— GOAL —
Show every line of the rows below that contains the string "should". Case counts.

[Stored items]
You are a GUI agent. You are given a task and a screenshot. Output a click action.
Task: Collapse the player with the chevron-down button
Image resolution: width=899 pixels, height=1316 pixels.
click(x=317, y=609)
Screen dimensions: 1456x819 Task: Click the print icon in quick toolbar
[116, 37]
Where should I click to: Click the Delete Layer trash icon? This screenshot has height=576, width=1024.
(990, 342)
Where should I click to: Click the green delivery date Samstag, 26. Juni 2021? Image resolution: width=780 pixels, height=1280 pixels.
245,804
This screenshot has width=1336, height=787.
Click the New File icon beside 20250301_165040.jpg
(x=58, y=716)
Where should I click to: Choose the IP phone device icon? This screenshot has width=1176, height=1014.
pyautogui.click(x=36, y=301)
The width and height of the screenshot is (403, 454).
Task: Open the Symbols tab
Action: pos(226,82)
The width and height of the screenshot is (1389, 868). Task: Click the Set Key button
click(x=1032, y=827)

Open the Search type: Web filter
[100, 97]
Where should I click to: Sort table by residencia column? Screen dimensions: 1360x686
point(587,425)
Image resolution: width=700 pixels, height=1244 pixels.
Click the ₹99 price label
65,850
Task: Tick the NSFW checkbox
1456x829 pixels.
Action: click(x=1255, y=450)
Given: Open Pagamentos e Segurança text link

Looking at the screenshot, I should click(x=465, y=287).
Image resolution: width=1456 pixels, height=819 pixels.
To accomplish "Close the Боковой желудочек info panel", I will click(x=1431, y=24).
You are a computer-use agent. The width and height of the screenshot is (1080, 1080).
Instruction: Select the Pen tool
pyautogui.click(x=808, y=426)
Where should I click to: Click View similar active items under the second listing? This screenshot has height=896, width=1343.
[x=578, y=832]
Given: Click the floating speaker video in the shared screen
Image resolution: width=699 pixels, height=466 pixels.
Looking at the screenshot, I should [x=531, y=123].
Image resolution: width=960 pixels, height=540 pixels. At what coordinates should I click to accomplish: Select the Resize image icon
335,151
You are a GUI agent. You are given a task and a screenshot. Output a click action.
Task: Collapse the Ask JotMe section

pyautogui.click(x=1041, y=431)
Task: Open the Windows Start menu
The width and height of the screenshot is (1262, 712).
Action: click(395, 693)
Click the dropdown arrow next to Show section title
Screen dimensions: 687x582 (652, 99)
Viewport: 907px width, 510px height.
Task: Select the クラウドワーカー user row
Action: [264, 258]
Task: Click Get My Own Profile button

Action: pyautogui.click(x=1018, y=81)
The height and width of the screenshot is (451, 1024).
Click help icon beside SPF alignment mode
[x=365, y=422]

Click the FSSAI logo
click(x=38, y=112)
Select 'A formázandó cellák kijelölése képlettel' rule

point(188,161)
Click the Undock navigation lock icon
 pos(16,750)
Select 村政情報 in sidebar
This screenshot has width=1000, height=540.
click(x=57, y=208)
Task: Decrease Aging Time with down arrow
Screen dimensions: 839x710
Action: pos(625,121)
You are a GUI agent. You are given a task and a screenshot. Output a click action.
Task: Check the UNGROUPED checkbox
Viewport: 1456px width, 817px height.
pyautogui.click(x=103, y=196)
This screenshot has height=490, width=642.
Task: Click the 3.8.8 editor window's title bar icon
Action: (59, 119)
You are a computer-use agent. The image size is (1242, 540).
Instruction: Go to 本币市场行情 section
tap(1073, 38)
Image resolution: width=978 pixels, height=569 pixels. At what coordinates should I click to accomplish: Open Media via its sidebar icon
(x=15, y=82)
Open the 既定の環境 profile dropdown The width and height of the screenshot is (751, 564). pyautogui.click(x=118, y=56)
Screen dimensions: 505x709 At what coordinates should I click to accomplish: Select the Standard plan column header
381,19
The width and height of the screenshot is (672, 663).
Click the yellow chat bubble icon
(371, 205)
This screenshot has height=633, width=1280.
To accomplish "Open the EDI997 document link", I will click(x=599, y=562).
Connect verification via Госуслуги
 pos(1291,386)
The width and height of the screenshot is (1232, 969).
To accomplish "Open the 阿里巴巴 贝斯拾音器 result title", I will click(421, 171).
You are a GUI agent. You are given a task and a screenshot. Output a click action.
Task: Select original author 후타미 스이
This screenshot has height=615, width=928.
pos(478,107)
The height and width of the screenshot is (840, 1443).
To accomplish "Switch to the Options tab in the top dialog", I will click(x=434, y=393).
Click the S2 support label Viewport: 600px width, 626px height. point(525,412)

— FINAL RESULT —
Where should I click to: Click the Delete Layer trash icon? This screenshot has height=576, width=1024.
Where should I click to: Click the green delivery date Samstag, 26. Juni 2021? Image resolution: width=780 pixels, height=1280 pixels.
Where should I click to: Choose the IP phone device icon? This screenshot has width=1176, height=1014.
Where should I click to: Sort table by residencia column? Screen dimensions: 1360x686
Looking at the screenshot, I should click(x=465, y=287).
Where should I click to: Click View similar active items under the second listing? This screenshot has height=896, width=1343.
Looking at the screenshot, I should [x=531, y=123].
Image resolution: width=960 pixels, height=540 pixels. At what coordinates should I click to accomplish: Select the Resize image icon
Image resolution: width=978 pixels, height=569 pixels. At what coordinates should I click to accomplish: Open Media via its sidebar icon
Screen dimensions: 505x709 At what coordinates should I click to accomplish: Select the Standard plan column header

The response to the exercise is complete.